* **Exercise**
Recast the entries from the line containing "You are a computer-use agent. 379x530 pixels." through the end of the entries, both included, as a numbered list with blank lines dropped. Leave the pictures out.

Source records
BEGIN

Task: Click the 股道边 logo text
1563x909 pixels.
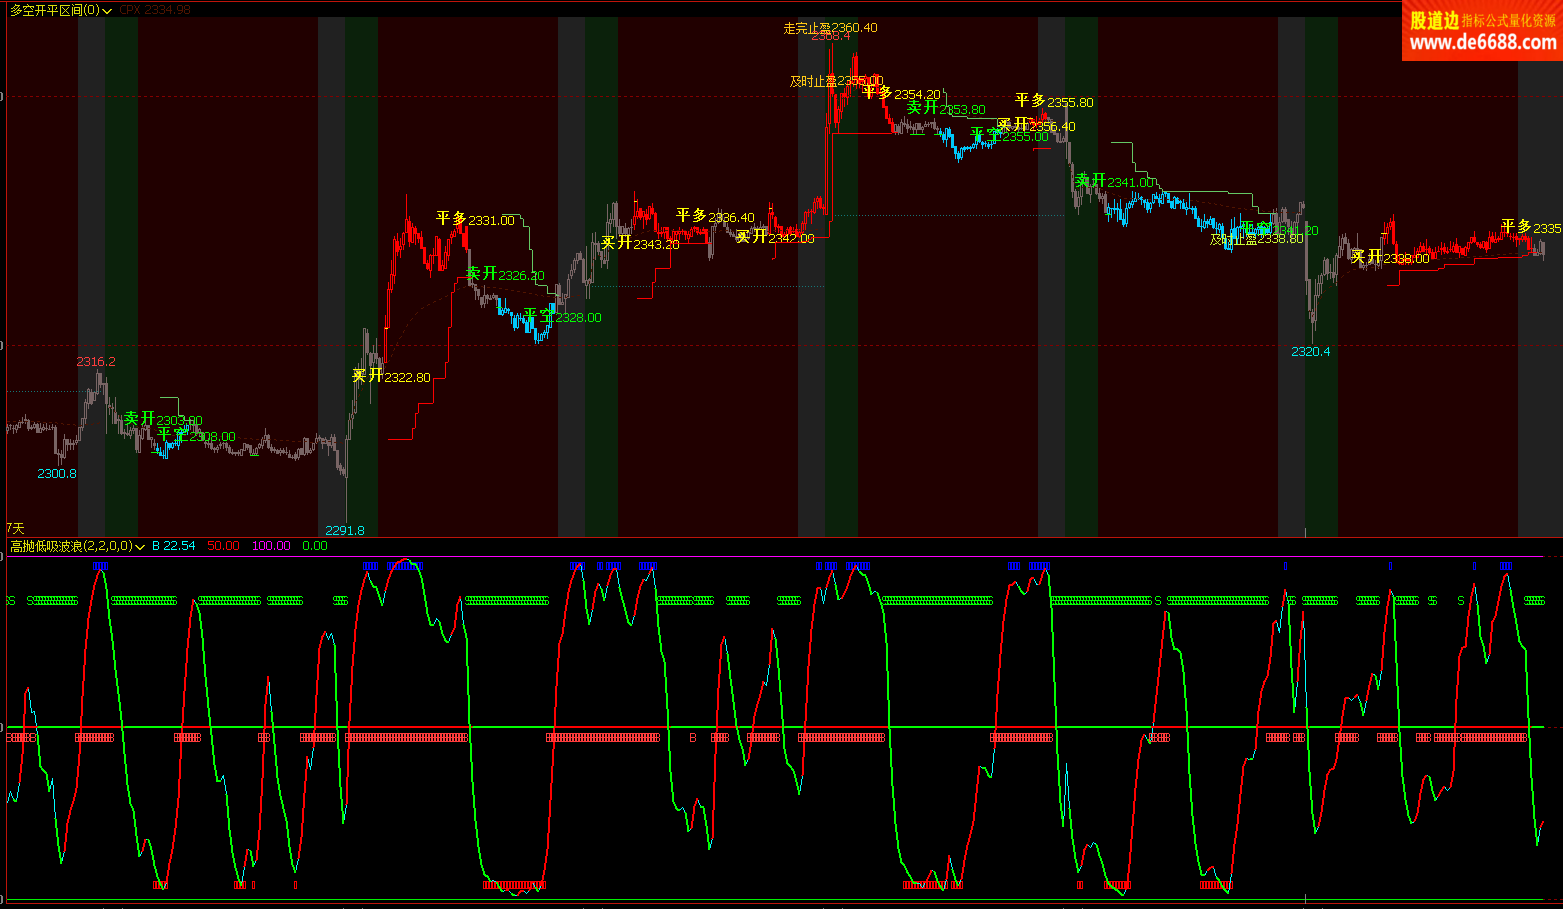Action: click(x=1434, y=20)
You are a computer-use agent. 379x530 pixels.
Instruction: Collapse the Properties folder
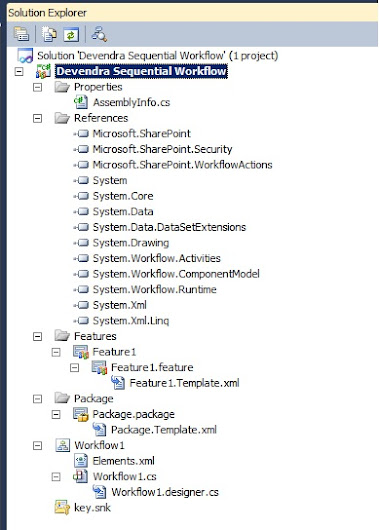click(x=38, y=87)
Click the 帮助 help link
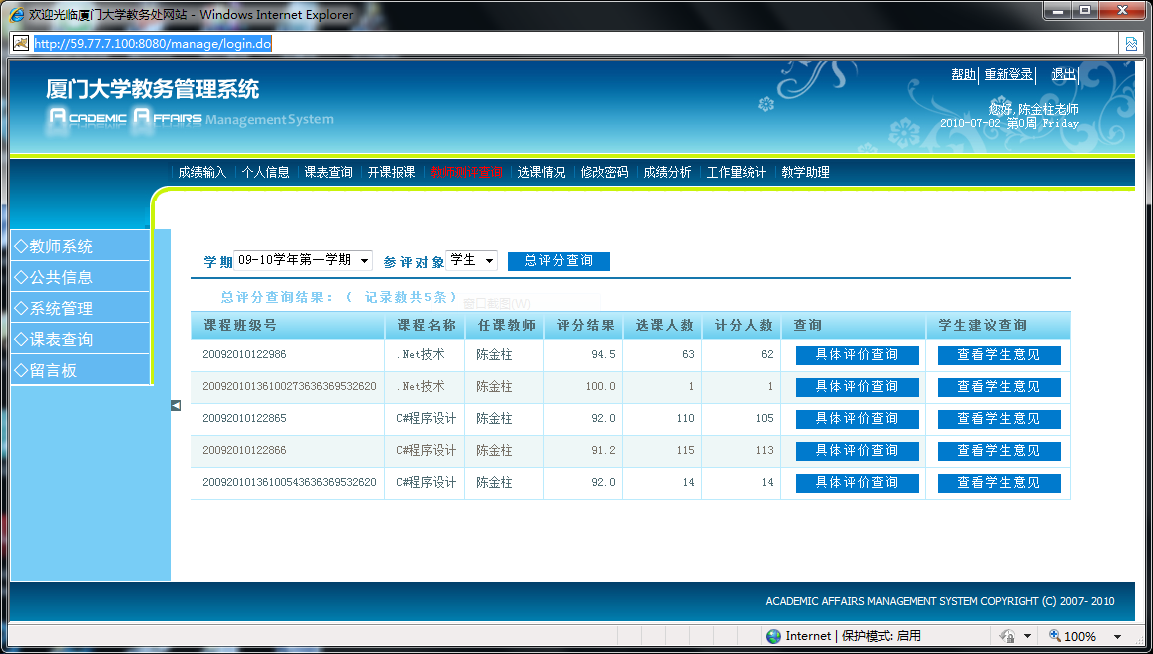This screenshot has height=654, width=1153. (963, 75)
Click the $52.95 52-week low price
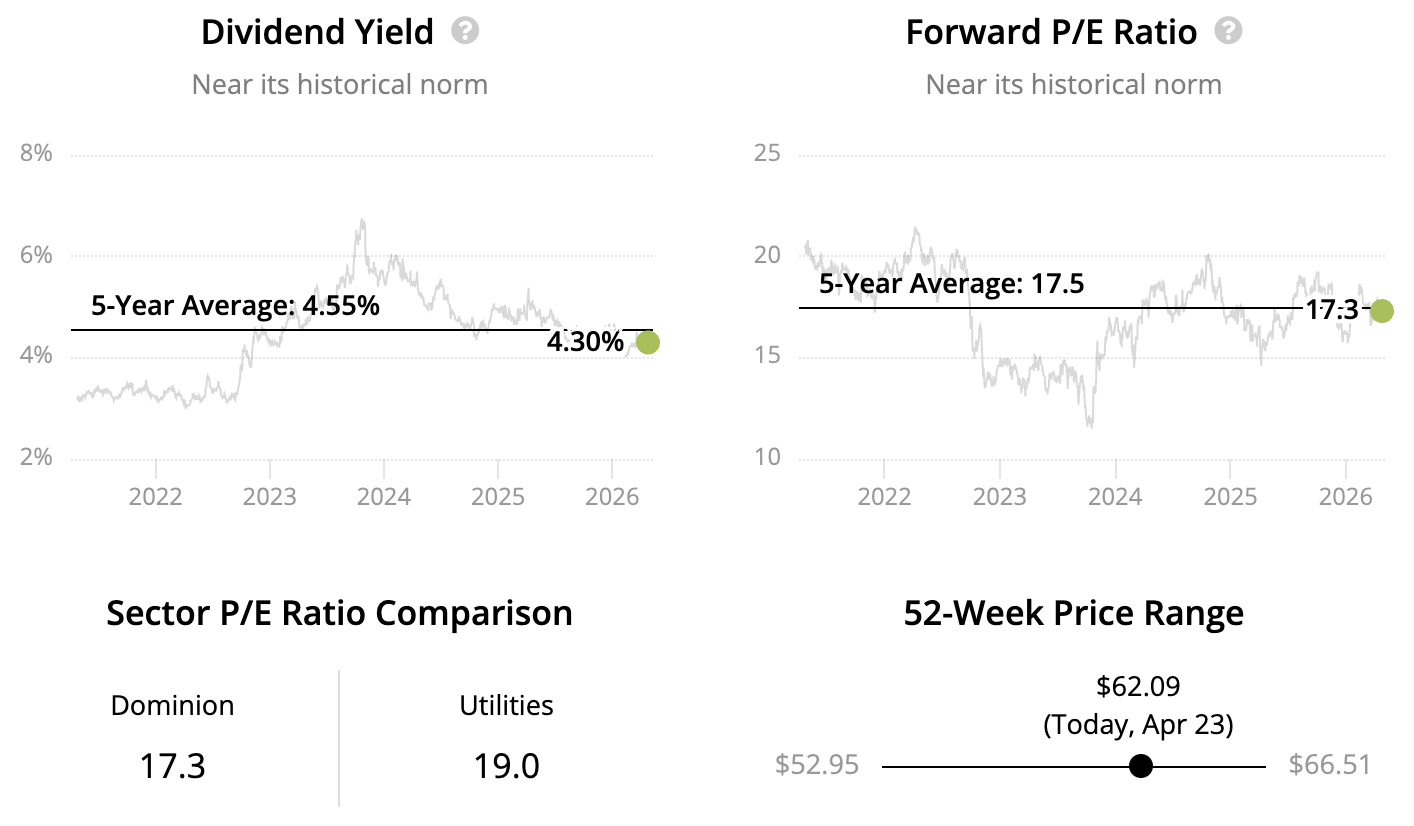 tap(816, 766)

END

* **Output for this exercise**
1. You are a computer-use agent. 379x530 pixels.
2. Instruction: Collapse the Properties folder
3. click(x=38, y=87)
4. Click the 帮助 help link
5. This screenshot has height=654, width=1153. (963, 75)
6. Click the $52.95 52-week low price
7.  tap(816, 766)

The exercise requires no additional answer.